3. Review Comparative Leaderboard

The suite will generate a single leaderboard.html (in the results/ root) containing: - Head-to-Head Stats: Normalized pass rates, latency, and cost per agent. - Robustness Radar: Comparative visualization of success consistency. - Cross-Model Breakdown: Performance of every agent across every scenario in a unified grid.


Understanding Outputs

Every execution creates a unique batch directory in results/batch_YYYYMMDD_HHMMSS/.

Directory Structure:

  • manifest.json: The "flight manifest" linking scenarios, seeds, and individual run logs.
  • run_XXX.jsonl: Individual Flight Recorder traces for every single run.
  • aggregated_results.json: Statistical summary (pass@k, CI 95%, cost, taxonomy).
  • leaderboard.html / pilot_preview.html: Professional visual report.
  • publication_artifact_bundle.zip: The signed package for regulatory submission.
  • audit_manifest.json: SHA-256 hashes of all artifacts for auditing.

Contents of the Signed Artifact Bundle

The publication_artifact_bundle.zip is powered by the core ArtifactPlugin.
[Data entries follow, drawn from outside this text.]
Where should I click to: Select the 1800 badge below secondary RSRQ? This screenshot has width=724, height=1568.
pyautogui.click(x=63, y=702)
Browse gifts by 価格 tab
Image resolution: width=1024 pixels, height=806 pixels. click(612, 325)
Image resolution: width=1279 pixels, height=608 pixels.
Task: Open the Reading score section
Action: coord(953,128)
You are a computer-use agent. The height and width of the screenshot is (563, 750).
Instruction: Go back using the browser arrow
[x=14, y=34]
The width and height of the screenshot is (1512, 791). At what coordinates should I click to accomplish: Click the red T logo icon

It ensures portability and auditability via the following components:

  1. aggregated_results.json: The core statistical dataset.
  2. leaderboard.html: The full visual dashboard for offline viewing.
  3. manifest.json: The complete mapping of the run batch (scenarios, seeds, run IDs).
  4. audit_manifest.json (External companion): Created by the core ArtifactPlugin, this file contains SHA-256 integrity hashes for every file in the bundle.
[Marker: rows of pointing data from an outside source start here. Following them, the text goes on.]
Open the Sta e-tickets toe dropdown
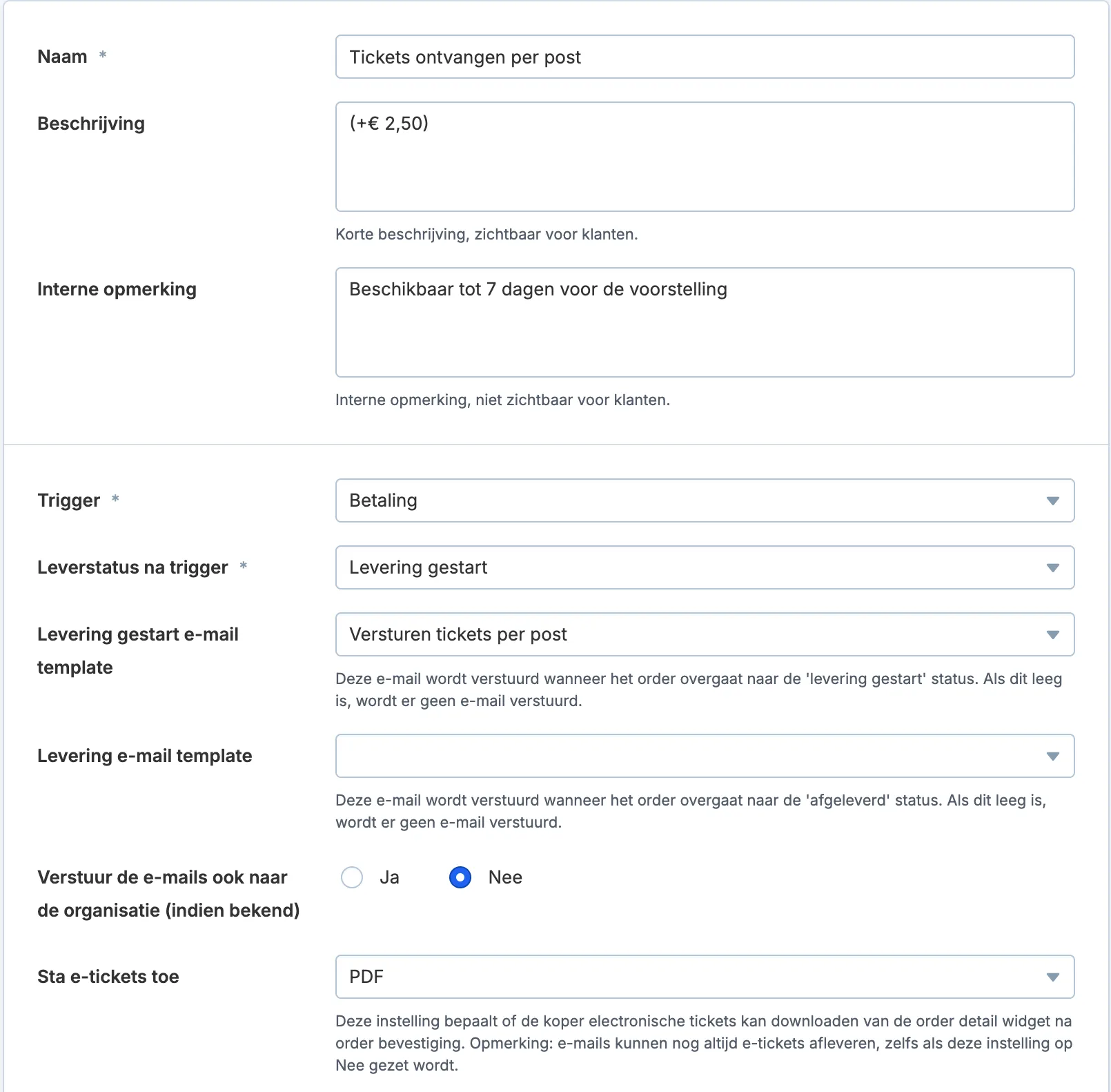 click(705, 977)
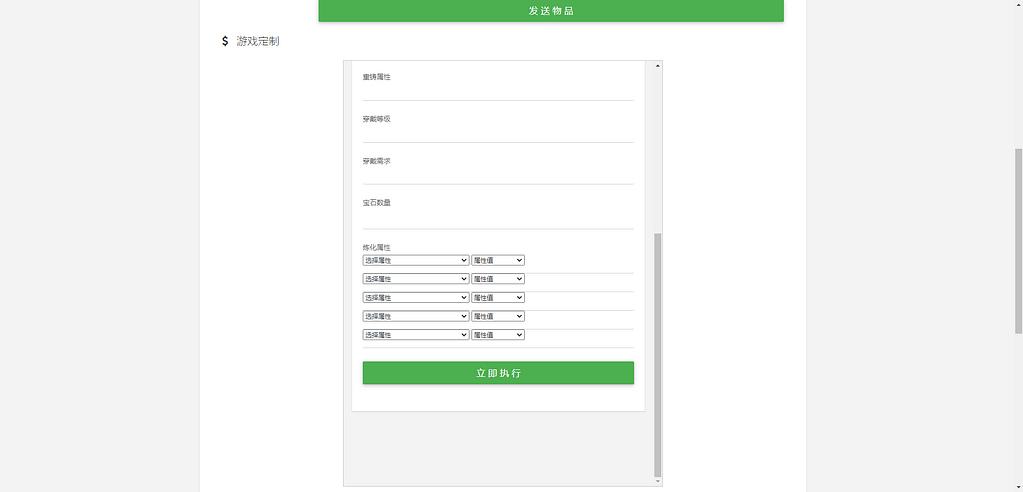
Task: Click the green 立即执行 button
Action: click(x=498, y=373)
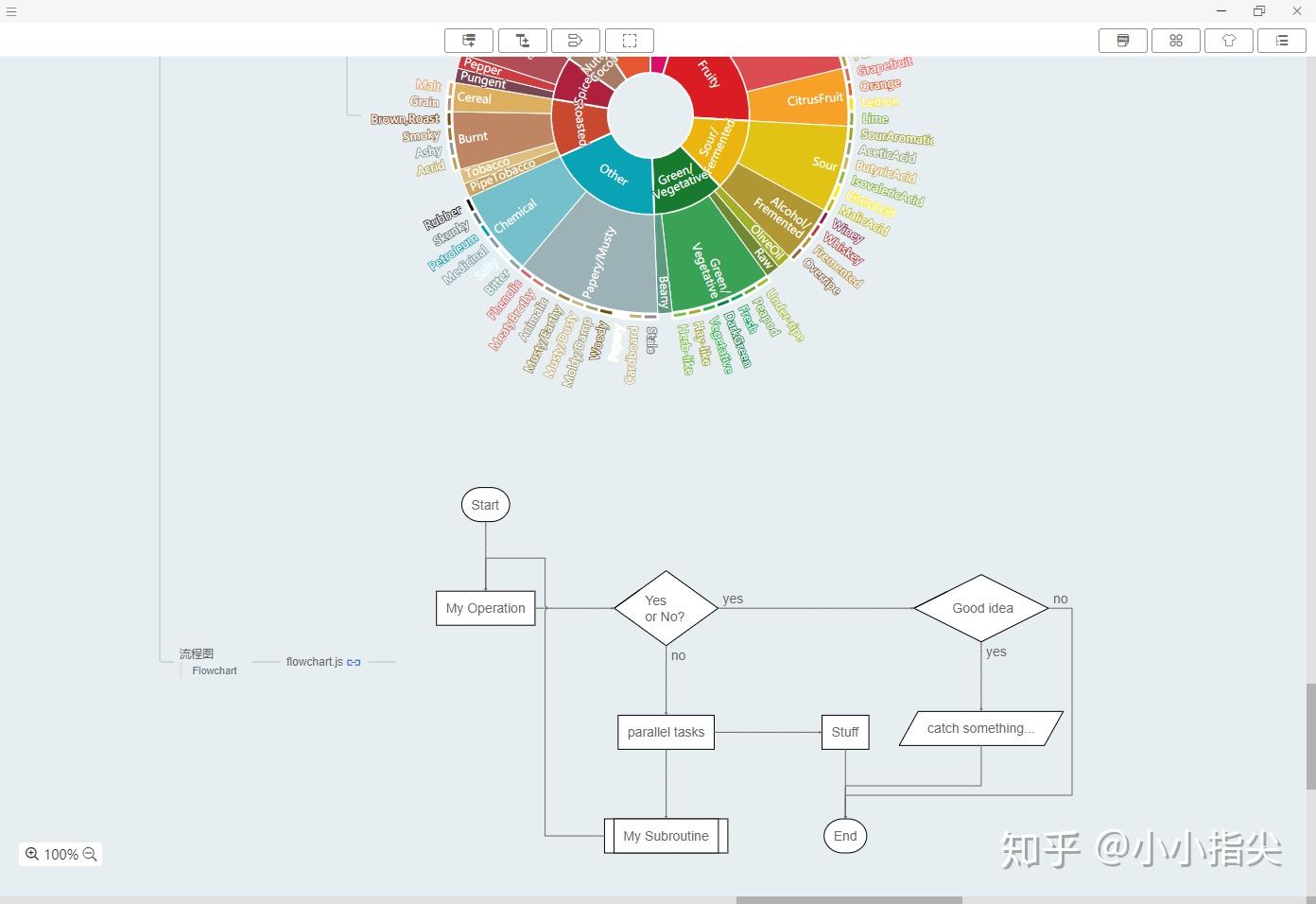Select the flowchart.js mind map node
The image size is (1316, 904).
[315, 662]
[!IMPORTANT] Because this bundling logic is part of the Zero-Touch Core, it serves as an immutable "Source of Truth" for regulatory or public disclosures. The Publication Suite simply provides a professional interface to these core compliance hooks.


Failure Taxonomy legend

If you see failures in your leaderboard, they are mapped as follows: - tool_call_error: Environmental/API error during tool execution. - state_parity_mismatch: Agent reached a valid state but failed tool-specific parity checks. - hallucination: Agent attempted to call non-existent tools or hallucinated data. - timeout: Agent hit the maximum turn limit (default 10). - sandbox_breach: Policy violation detected in tool execution. - partial_pass: Multi-step scenario where some, but not all, requirements were met.